- _WHAT YOU NEED TO DO_: Each entry below is to be duplicated precisely.

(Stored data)
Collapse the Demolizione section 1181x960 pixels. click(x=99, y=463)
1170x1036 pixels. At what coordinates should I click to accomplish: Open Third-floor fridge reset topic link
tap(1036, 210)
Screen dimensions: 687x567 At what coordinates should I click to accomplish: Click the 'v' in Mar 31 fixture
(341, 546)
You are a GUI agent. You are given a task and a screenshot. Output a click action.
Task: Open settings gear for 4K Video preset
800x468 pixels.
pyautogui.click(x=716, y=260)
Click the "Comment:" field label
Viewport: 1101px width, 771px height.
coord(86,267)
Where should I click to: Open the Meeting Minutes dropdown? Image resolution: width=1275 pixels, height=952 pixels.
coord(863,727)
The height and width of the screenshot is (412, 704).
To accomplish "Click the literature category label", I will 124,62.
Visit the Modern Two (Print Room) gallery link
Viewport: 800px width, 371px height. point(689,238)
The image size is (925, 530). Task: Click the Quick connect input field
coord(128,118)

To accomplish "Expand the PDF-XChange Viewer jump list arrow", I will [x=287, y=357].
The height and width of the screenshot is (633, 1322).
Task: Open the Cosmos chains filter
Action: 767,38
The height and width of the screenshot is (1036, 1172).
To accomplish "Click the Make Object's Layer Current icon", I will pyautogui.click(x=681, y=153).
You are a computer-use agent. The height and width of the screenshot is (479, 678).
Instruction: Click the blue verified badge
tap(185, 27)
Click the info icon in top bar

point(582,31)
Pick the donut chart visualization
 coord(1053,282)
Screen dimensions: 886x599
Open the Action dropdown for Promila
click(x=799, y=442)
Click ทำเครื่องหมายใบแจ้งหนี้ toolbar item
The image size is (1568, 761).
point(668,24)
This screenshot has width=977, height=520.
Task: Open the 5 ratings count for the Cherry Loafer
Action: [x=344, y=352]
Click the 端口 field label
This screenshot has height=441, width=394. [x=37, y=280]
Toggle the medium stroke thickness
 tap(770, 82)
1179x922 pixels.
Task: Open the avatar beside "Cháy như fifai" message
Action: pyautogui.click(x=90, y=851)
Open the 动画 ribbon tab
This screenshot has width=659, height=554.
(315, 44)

- _COMPLETED TASK_:
Collapse the Demolizione section 1181x960 pixels. click(x=99, y=463)
1170x1036 pixels. At what coordinates should I click to accomplish: Open Third-floor fridge reset topic link
tap(1036, 210)
Screen dimensions: 687x567 At what coordinates should I click to accomplish: Click the 'v' in Mar 31 fixture
(341, 546)
You are a GUI agent. You are given a task and a screenshot. Output a click action.
Task: Open settings gear for 4K Video preset
800x468 pixels.
pyautogui.click(x=716, y=260)
Click the "Comment:" field label
Viewport: 1101px width, 771px height.
coord(86,267)
Where should I click to: Open the Meeting Minutes dropdown? Image resolution: width=1275 pixels, height=952 pixels.
coord(863,727)
The height and width of the screenshot is (412, 704).
To accomplish "Click the literature category label", I will 124,62.
Visit the Modern Two (Print Room) gallery link
Viewport: 800px width, 371px height. point(689,238)
The image size is (925, 530). Task: Click the Quick connect input field
coord(128,118)

To accomplish "Expand the PDF-XChange Viewer jump list arrow", I will [x=287, y=357].
The height and width of the screenshot is (633, 1322).
Task: Open the Cosmos chains filter
Action: 767,38
The height and width of the screenshot is (1036, 1172).
To accomplish "Click the Make Object's Layer Current icon", I will pyautogui.click(x=681, y=153).
You are a computer-use agent. The height and width of the screenshot is (479, 678).
Instruction: Click the blue verified badge
tap(185, 27)
Click the info icon in top bar

point(582,31)
Pick the donut chart visualization
 coord(1053,282)
Screen dimensions: 886x599
Open the Action dropdown for Promila
click(x=799, y=442)
Click ทำเครื่องหมายใบแจ้งหนี้ toolbar item
The image size is (1568, 761).
point(668,24)
This screenshot has width=977, height=520.
Task: Open the 5 ratings count for the Cherry Loafer
Action: [x=344, y=352]
Click the 端口 field label
This screenshot has height=441, width=394. [x=37, y=280]
Toggle the medium stroke thickness
 tap(770, 82)
1179x922 pixels.
Task: Open the avatar beside "Cháy như fifai" message
Action: pyautogui.click(x=90, y=851)
Open the 动画 ribbon tab
This screenshot has width=659, height=554.
(315, 44)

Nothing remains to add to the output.